In the pawns-only variant of chess, each side starts with 8 pawns and a king on the usual squares, no pieces, with other rules being the same as in regular chess, including promotion.

While general consensus is that chess is a theoretical draw, with best play by both sides, this is not proved because of its complexity.

The pawns-only variant looks more amenable to computer analysis.

In the pawns-only variant, is it possible for Black to imitate White or otherwise create a blockade? Is the pawns-only variant a theoretical draw?

I setup the position using this FEN String

``````4k3/pppppppp/8/8/8/8/PPPPPPPP/4K3 w - - 0 1
``````

Using a grid engine cluster with 24 nodes, each node having 16 cores at 3.2 Ghz with 60gb of ram

The engine used was Houdini 4 pro (allowing multiple cores)

After analyzing for several days ( 4 days 12 hours 2 minutes and 15 seconds to be precise) the engine scored the position 0.00 flat with the suggested move line

``````1.d4 d5 2.Kd2 Kd7 3.Kd3 Kd6
``````

Of course this is not nearly a bruteforce method, but i believe it is safe to say this is a draw. Of course @Rauan Sagit is correct. Correct play comes with intimate knowledge of pawn endings and will be even harder to achieve correct play against a skilled opponent

• That's some powerful computer analysis! – Aravind Jun 19 '14 at 8:31

EDIT: Now that I look closely, I have solved a different variant than what was asked. Probably this is interesting anyway :) The variant's rules are described here: http://www.chesscorner.com/tutorial/basic/pawngame/pawngame.htm

I have written a piece of software to solve this. Contrary to my and other people's expectations, and barring bugs, it shows that the game is actually a win for white. Without en passant it was a draw.

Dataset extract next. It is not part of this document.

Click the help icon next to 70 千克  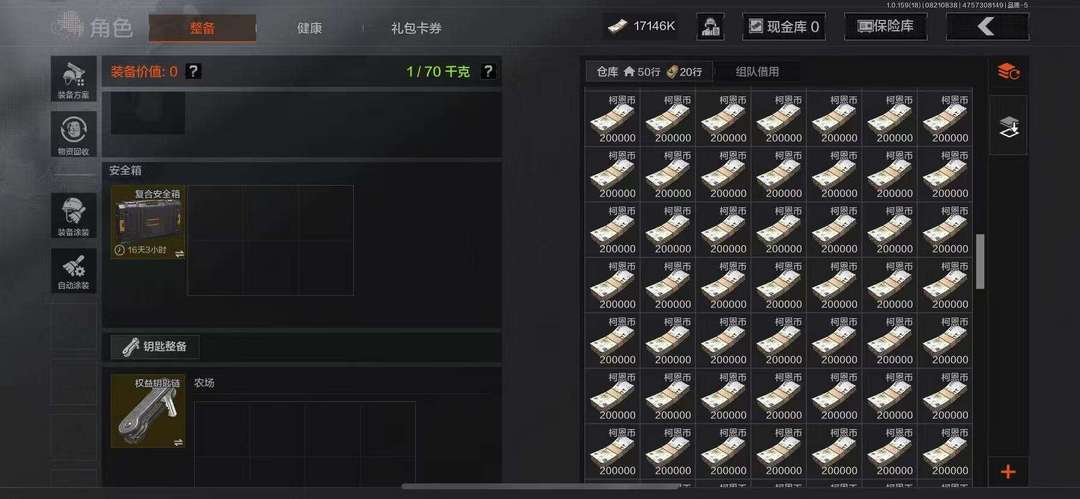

The only winning opening moves for white are 1. b4 and 1. c4 (and the symmetric 1. f4 and 1. g4).

Curiously, all other white opening moves are a win for black. 1. d4 is refuted by 1. ... b5 0-1; all other black responses are wins for white.

I put the code here: https://github.com/sliedes/pawnsonly. With the default setup it uses 25 gigabytes of memory for the transposition table and I seem to remember it takes a few hours to solve the 8x8 case. I have not tested how slow it is with less memory.

Here are some results of the first two or three moves:

Some of the lines end with "1/2-1/2+" or "1/2-1/2-". "1/2-1/2+" means that white can force at least a draw, and no further search was done because this information was enough for perfect play from the starting position (so it might also be a white win). Correspondingly, "1/2-1/2-" means that black is able to force at least a draw.

• Great work! Do you have some sample games? What's the key idea for W's breakthrough? What was the depth of the search? – Aravind Apr 5 '16 at 9:18
• I don't currently have any sample games. I've been thinking about how easy it would be to make it somehow queriable; the transposition table could presumably be used to speed up queries. The search was exhaustive, i.e. it continued until the game was over, and therefore the result is exact (barring bugs). It would be interesting to know how many moves it takes for white to win, but unfortunately even that is nontrivial with alpha-beta and the very compact transposition table I use. – Sami Liedes Apr 5 '16 at 22:26
• To be clear, this is without the kings. First to reach back rank wins. – deep thought yesterday

Yes, my guess would be that the pawn-only chess variant is a draw with exact play from both sides. Yet, it is of course possible to win for either side, as long as you know what plans to choose between. Since the kings are the only pieces left on the board (apart from the pawns), they will play a key role. The goal will be to create weaknesses in the enemy pawn structure and invade them with the king. Also, to have a good understanding for which pawn endings that are drawn and which ones that are won (e.g. the distanced passed pawn). So while it is objectively drawn, it is still hard to play over the board against a skilled opponent.